Is this the correct procedure? Am I missing anything?

+2  A: 

You're essentially correct, arbitrary precision rational numbers are available only in PowerPack (BigInteger is part of .NET 4.0, but rationals are still F# specific).

However, you'll also need to distribute your program with F# runtime redistributable (that is the FSharp.Core.dll assembly). It contains some basic F# types (such as types used to represent functions) that are not a part of standard .NET runtime.

When you add a reference to your project, the compiler includes the name and version of the referenced library in your application. When the application starts, the runtime tries to locate the library in various places. So, to deploy your application on both .NET and Mono, you'll need to (somehow) distribute your application together with FSharp.Core.dll and FSharp.PowerPack.dll.

  • The F# Redistributable and F# PowerPack installers place the library to GAC (Global Assembly Cache) which is shared by all .NET apps on the computer. On Mono, you can get the same result by using the gacutil tool (from command line). In that case, you need to copy them somewhere (anywhere) and run this tool. Your application will find them in the GAC.

  • Alternatively, if you place the assemblies to the same folder as your application (exe file) then both .NET and Mono should locate them correctly as well and it should work. I believe that this is discouraged for versioning reasons (e.g. the globally installed file can be easily updated), but I don't think the license prohibits this form of deployment.

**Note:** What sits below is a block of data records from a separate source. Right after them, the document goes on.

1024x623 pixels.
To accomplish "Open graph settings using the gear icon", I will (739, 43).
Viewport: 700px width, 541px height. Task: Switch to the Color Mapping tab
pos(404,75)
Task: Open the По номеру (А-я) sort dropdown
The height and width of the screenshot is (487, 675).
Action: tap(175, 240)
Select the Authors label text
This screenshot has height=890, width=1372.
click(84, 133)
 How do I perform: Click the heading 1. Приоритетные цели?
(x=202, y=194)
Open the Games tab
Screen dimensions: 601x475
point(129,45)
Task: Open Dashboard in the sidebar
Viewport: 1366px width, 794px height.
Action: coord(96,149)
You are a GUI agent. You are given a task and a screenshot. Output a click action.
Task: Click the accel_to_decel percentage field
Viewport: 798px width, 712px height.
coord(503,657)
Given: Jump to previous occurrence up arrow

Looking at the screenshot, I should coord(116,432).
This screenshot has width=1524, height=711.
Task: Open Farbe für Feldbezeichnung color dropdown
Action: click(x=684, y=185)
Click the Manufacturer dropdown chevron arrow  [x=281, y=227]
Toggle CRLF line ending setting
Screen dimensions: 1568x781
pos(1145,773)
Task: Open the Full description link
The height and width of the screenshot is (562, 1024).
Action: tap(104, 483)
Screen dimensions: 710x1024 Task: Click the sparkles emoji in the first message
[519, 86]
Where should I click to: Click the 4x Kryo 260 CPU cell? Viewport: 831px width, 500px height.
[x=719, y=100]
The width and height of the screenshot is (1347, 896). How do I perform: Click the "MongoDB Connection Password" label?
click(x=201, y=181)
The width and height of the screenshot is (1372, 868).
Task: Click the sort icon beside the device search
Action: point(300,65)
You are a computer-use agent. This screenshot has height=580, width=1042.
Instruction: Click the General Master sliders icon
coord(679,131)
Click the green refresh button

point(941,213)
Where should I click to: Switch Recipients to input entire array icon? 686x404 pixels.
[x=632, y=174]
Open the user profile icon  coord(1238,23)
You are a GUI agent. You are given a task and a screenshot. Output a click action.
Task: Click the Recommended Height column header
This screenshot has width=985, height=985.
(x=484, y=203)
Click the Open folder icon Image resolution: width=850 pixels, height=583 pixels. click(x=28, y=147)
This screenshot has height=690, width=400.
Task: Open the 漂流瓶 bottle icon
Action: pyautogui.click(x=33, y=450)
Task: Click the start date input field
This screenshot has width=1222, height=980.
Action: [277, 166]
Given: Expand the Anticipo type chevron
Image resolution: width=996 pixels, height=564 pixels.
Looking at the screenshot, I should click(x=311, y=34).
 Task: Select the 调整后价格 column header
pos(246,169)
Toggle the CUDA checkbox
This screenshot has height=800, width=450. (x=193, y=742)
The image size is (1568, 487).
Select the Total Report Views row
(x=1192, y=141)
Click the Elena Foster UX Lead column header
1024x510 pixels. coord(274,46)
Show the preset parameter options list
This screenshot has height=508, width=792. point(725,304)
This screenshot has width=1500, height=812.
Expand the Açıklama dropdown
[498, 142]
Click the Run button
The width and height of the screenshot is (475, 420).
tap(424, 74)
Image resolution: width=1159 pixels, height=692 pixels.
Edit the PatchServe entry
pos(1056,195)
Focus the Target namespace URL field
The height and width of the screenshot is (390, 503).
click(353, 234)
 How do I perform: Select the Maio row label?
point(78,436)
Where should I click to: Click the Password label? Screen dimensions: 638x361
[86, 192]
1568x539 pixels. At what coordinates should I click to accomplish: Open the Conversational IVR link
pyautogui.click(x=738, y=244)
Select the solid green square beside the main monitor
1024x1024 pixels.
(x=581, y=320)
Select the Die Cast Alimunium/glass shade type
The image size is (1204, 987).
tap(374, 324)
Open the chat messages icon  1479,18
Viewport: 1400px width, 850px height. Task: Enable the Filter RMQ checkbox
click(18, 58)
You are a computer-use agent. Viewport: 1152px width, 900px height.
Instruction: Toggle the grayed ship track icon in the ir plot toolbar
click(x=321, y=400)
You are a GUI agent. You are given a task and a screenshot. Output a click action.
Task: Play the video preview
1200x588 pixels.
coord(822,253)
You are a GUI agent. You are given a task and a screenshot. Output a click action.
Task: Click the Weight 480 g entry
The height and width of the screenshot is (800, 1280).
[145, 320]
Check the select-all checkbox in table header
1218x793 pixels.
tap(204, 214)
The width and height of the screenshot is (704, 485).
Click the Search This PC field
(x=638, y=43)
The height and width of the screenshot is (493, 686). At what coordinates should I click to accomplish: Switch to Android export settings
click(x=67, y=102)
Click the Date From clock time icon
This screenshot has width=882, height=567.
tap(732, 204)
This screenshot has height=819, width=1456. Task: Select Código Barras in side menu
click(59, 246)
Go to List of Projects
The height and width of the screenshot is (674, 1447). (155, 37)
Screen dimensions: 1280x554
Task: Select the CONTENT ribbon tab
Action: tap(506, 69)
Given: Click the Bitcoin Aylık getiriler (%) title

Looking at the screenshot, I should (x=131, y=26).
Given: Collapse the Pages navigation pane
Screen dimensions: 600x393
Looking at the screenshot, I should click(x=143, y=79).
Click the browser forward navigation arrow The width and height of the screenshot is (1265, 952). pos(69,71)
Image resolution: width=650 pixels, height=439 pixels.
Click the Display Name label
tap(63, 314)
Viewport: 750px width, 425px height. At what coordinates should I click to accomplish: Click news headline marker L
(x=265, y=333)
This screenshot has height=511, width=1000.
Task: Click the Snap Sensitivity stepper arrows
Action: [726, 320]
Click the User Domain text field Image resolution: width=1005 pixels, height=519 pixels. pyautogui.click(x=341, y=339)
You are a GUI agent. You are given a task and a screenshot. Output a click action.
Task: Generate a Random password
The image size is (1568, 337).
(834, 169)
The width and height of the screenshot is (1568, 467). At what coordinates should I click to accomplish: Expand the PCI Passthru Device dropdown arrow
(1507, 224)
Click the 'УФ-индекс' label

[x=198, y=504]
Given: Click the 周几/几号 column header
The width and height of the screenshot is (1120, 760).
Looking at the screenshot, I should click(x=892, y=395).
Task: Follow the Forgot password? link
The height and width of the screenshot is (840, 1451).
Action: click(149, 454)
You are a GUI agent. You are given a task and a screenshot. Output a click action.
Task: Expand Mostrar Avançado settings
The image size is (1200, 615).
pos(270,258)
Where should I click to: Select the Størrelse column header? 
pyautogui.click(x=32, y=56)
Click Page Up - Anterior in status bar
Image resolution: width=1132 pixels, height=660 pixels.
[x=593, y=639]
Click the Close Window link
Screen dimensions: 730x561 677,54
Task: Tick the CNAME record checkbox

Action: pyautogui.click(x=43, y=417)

It seems that for creating .NET/Mono redistributable, using the second technique would be easier (as it allows simple xcopy depoloyment).

Tomas Petricek
What about the --standalone option, would that be a bad idea?
Benjol
@Benjol: Good point! `--standalone` option compiles all referenced libraries into the produced assembly (so the assembly alone should work on a plain platform). It is a bit "inelegant" and it won't work if your program consists of multiple assemblies, but for single-assembly projects, it should be fine.